# WHAT IS EXPECTED
Rewrite the data from the line containing "Click the Rx prescriptions icon" down to the line containing "pos(946,537)", updating "The image size is" to "The canvas size is" and keeping everything else unchanged.
**** INPUT MATERIAL
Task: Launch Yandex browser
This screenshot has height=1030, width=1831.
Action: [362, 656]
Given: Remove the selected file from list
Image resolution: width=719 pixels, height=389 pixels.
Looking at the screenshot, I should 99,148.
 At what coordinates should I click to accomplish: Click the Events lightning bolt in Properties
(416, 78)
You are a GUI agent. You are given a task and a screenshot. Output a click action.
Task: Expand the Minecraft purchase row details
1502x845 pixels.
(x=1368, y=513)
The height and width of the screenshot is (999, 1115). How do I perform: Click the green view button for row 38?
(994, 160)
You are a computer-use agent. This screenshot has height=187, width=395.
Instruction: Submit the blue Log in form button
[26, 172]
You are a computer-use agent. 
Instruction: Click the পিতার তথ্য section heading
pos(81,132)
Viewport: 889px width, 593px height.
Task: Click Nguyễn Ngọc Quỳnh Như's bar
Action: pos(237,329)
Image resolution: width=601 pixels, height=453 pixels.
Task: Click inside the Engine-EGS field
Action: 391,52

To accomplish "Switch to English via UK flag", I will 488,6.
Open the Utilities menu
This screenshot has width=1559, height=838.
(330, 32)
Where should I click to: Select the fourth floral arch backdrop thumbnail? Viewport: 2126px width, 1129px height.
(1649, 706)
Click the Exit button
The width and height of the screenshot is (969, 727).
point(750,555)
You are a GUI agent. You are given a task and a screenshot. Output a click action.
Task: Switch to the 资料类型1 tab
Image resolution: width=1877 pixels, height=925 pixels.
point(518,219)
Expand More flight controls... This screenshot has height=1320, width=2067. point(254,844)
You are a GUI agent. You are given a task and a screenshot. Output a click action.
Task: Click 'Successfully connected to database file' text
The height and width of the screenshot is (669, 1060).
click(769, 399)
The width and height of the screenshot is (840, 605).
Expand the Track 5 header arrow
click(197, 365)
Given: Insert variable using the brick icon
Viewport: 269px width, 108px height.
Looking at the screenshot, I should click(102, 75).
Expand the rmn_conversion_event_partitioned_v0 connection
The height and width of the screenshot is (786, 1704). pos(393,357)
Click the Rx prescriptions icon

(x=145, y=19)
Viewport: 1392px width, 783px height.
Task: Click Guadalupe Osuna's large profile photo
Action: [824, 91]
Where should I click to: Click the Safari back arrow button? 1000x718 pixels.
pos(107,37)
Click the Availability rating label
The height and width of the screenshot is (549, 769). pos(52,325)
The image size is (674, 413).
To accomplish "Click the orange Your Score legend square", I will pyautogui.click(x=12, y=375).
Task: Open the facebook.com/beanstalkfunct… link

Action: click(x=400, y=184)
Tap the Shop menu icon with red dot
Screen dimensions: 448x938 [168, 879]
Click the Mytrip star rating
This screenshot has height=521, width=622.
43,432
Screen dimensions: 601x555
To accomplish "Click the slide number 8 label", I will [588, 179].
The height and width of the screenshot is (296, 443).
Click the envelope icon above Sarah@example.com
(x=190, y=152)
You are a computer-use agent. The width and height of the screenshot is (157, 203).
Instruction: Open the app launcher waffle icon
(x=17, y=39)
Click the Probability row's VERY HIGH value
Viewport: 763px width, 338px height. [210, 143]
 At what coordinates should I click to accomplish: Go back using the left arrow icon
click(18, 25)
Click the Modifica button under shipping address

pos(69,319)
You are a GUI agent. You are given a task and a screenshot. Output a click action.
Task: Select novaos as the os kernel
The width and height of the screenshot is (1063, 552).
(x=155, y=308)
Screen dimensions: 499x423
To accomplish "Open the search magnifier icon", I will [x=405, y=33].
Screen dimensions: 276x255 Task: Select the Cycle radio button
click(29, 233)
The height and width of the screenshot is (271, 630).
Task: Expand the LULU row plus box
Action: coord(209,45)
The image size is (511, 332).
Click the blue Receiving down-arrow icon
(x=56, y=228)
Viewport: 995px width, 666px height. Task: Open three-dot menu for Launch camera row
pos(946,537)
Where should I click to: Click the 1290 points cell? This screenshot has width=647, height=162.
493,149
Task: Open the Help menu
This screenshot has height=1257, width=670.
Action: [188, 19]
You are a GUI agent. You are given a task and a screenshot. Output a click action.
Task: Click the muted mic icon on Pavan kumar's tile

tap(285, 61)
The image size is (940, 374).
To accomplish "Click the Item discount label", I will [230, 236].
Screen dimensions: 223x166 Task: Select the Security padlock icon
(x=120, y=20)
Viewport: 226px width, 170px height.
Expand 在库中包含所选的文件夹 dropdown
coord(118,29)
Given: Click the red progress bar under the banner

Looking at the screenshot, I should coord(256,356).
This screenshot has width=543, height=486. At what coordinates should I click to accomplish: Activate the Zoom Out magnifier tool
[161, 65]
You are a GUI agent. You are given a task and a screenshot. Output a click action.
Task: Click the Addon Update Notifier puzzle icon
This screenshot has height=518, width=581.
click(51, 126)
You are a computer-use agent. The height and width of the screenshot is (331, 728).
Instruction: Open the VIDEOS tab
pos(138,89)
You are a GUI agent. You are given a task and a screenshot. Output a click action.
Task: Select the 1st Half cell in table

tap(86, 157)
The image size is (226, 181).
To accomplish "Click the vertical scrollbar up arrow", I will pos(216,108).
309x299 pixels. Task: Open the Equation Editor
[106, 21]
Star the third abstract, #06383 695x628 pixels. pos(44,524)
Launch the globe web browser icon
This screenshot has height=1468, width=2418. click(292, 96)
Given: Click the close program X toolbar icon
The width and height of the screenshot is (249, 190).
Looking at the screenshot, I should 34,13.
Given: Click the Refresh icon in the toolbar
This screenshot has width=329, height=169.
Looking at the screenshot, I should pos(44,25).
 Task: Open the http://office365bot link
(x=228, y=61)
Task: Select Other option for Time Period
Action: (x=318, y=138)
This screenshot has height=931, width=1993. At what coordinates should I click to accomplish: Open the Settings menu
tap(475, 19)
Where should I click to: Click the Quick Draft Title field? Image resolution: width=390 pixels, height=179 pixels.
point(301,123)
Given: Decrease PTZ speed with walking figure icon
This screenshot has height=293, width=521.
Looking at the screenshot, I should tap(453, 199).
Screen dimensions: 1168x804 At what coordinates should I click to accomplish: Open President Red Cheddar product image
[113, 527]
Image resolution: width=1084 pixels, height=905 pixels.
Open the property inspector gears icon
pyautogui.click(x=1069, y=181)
********
# CORRECT RESULT
Click the Rx prescriptions icon

(x=145, y=19)
Viewport: 1392px width, 783px height.
Task: Click Guadalupe Osuna's large profile photo
Action: [824, 91]
Where should I click to: Click the Safari back arrow button? 1000x718 pixels.
pos(107,37)
Click the Availability rating label
The height and width of the screenshot is (549, 769). pos(52,325)
The canvas size is (674, 413).
To accomplish "Click the orange Your Score legend square", I will pyautogui.click(x=12, y=375).
Task: Open the facebook.com/beanstalkfunct… link

Action: click(x=400, y=184)
Tap the Shop menu icon with red dot
Screen dimensions: 448x938 [168, 879]
Click the Mytrip star rating
This screenshot has height=521, width=622.
43,432
Screen dimensions: 601x555
To accomplish "Click the slide number 8 label", I will [588, 179].
The height and width of the screenshot is (296, 443).
Click the envelope icon above Sarah@example.com
(x=190, y=152)
You are a computer-use agent. The width and height of the screenshot is (157, 203).
Instruction: Open the app launcher waffle icon
(x=17, y=39)
Click the Probability row's VERY HIGH value
Viewport: 763px width, 338px height. [210, 143]
 At what coordinates should I click to accomplish: Go back using the left arrow icon
click(18, 25)
Click the Modifica button under shipping address

pos(69,319)
You are a GUI agent. You are given a task and a screenshot. Output a click action.
Task: Select novaos as the os kernel
The width and height of the screenshot is (1063, 552).
(x=155, y=308)
Screen dimensions: 499x423
To accomplish "Open the search magnifier icon", I will [x=405, y=33].
Screen dimensions: 276x255 Task: Select the Cycle radio button
click(29, 233)
The height and width of the screenshot is (271, 630).
Task: Expand the LULU row plus box
Action: coord(209,45)
The canvas size is (511, 332).
Click the blue Receiving down-arrow icon
(x=56, y=228)
Viewport: 995px width, 666px height. Task: Open three-dot menu for Launch camera row
pos(946,537)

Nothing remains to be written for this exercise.